Nous avons ajusté nos services en conséquence.
Nous nous sommes mis en télétravail. Tous les
travailleurs du bureau sont en télétravail à la
maison. Nous sommes très actifs du point de vue
des communications. Nous avons encouragé nos
membres à se joindre à notre groupe privé sur
Facebook. Nous sommes passés d'un peu plus
de 1000 participants au début de la pandémie
à plus de 1900 participants maintenant. Les
membres s'inscrivent sur la page et nous vérifions
qui fait la demande pour nous assurer qu'il s'agit
bien de nos membres. Nous acceptons les retraités.
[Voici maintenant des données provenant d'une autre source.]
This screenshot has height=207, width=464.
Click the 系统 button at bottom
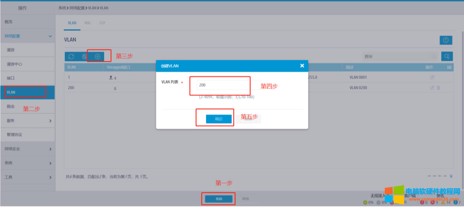click(x=219, y=199)
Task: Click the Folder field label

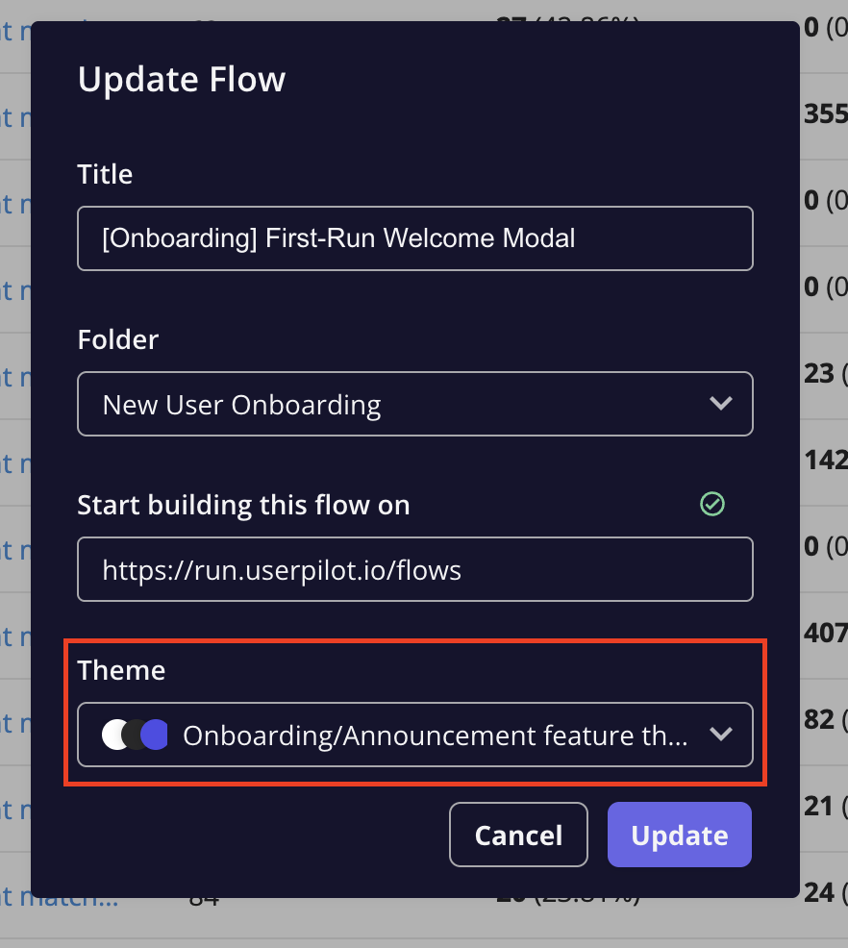Action: tap(118, 339)
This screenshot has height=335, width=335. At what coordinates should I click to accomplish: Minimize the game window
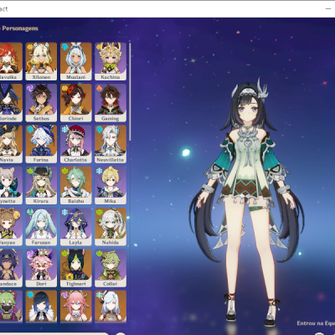click(328, 9)
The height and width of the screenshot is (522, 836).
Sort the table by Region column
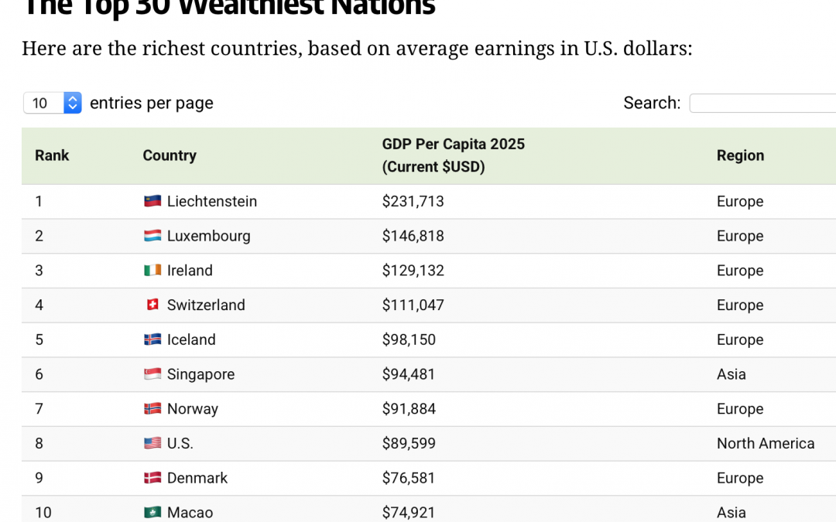(x=740, y=155)
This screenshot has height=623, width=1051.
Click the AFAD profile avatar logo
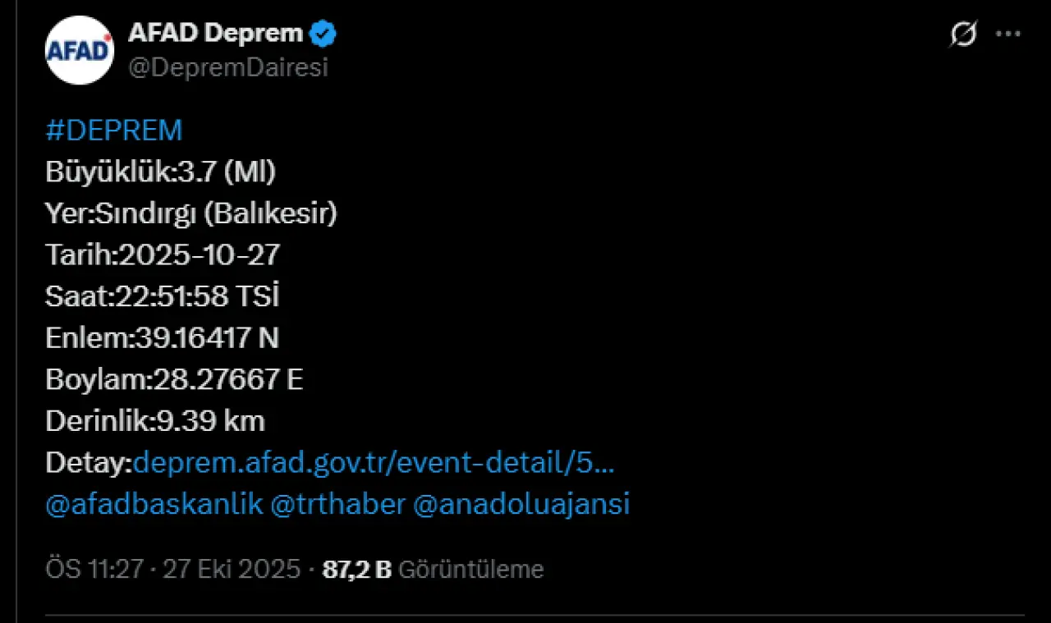click(80, 50)
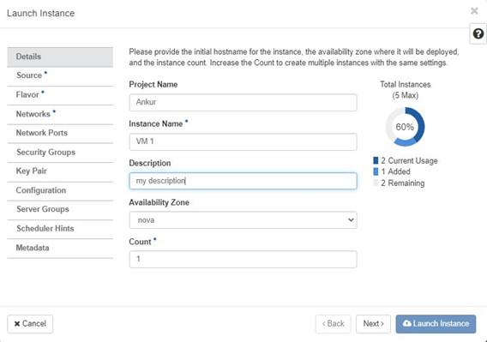Focus the Instance Name field
The height and width of the screenshot is (342, 487).
(243, 141)
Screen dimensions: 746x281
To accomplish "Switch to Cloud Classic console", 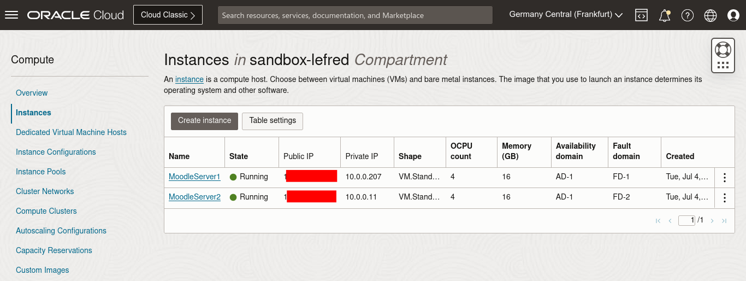I will click(168, 15).
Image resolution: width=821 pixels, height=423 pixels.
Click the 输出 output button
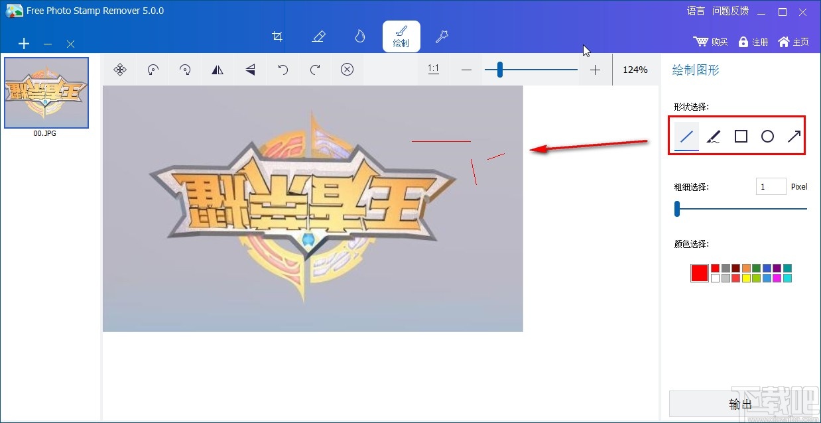tap(741, 403)
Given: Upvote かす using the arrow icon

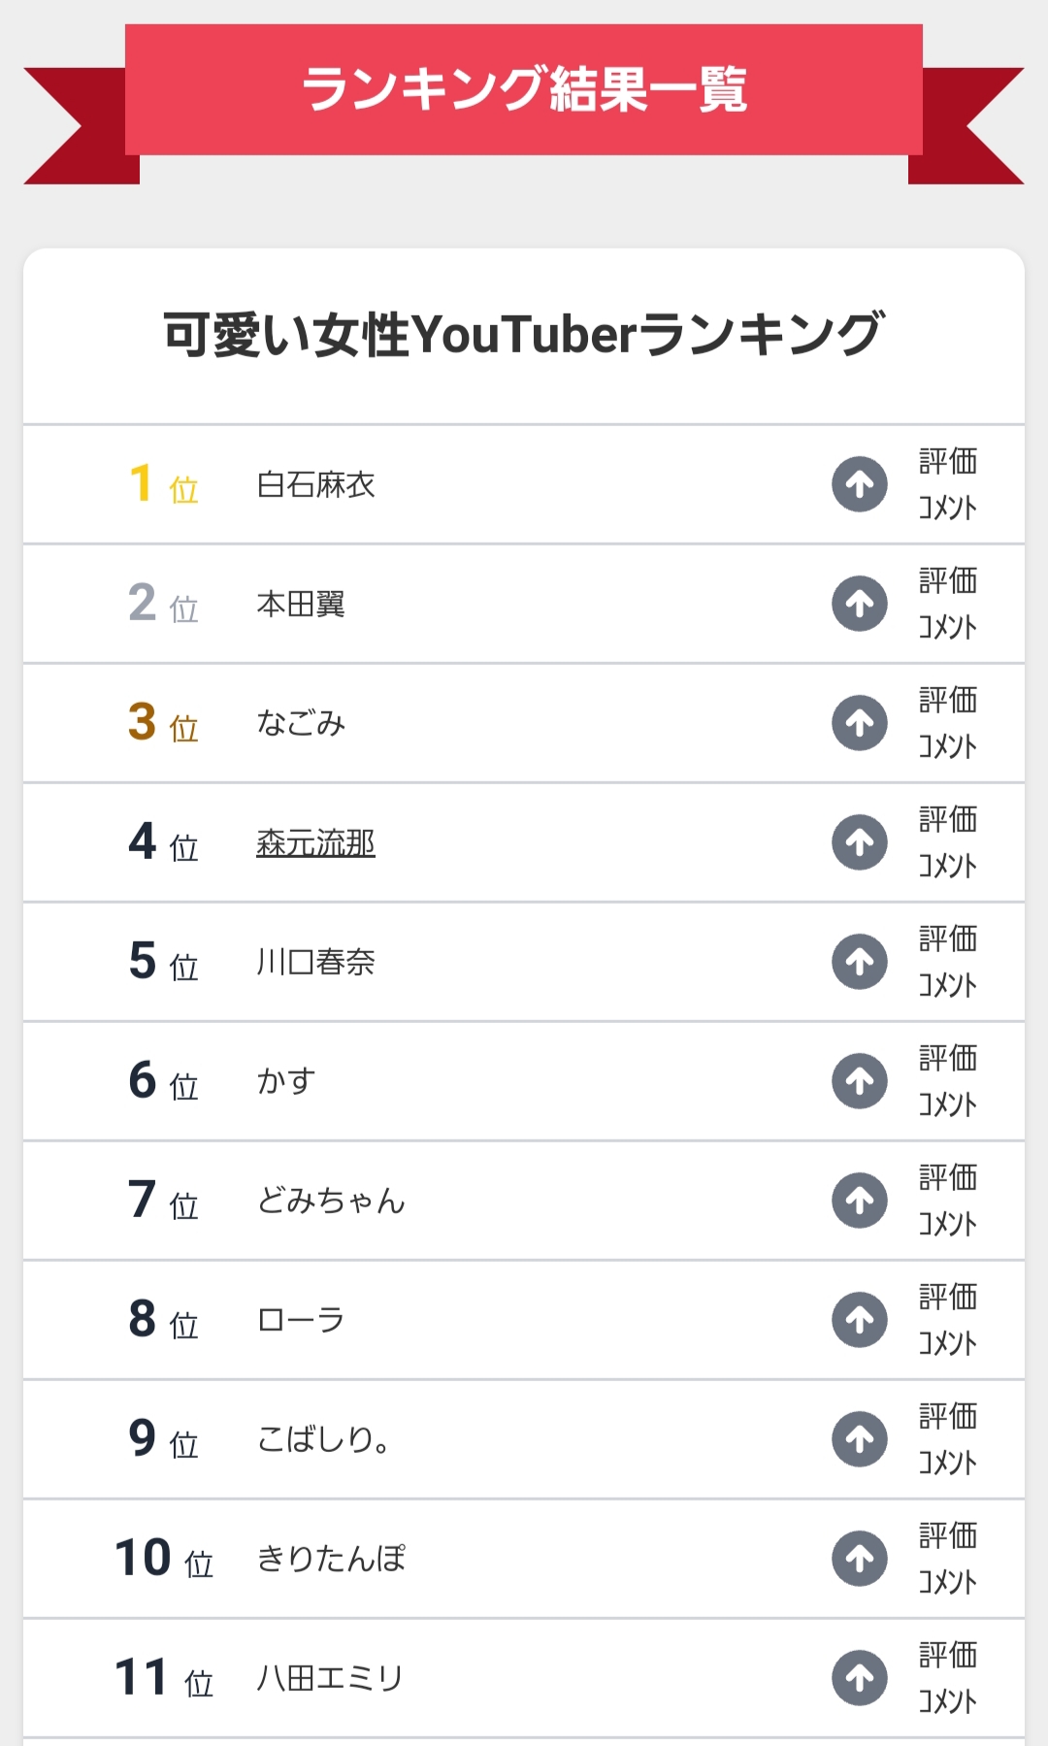Looking at the screenshot, I should point(860,1081).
Nous les informons notamment en ce qui concerne le
régime de retraite. Plusieurs posent des questions
là-dessus, comment se comportent les placements
pendant la pandémie et ils sont inquiets aussi de
savoir si la STM va maintenir les rentes.
Sur notre page Facebook je fais des suivis
réguliers, nous avons 76 suivis de faits à
l'heure actuelle. Le suivi informe les
travailleurs sur toutes les questions dans la vie
du syndicat. L'information sur la pandémie est
importante dans ces suivis. Il y a des rapports
réguliers sur quels nouveaux cas ont été déclarés,
dans quel secteur ils sont, s'il s'agit d'un de
nos membres, sur quel quart de travail cela s'est
produit. Le but est de sensibiliser le monde à
rester vigilants et à accentuer la vigilance
lorsque plusieurs cas s'ajoutent.
À chaque fois qu'un suivi est publié sur la page
Facebook, il peut y avoir une centaine de
commentaires, des questions auxquelles on répond,
sur tous les aspects, le régime de retraite, la
vie syndicale, la pandémie, tous les sujets.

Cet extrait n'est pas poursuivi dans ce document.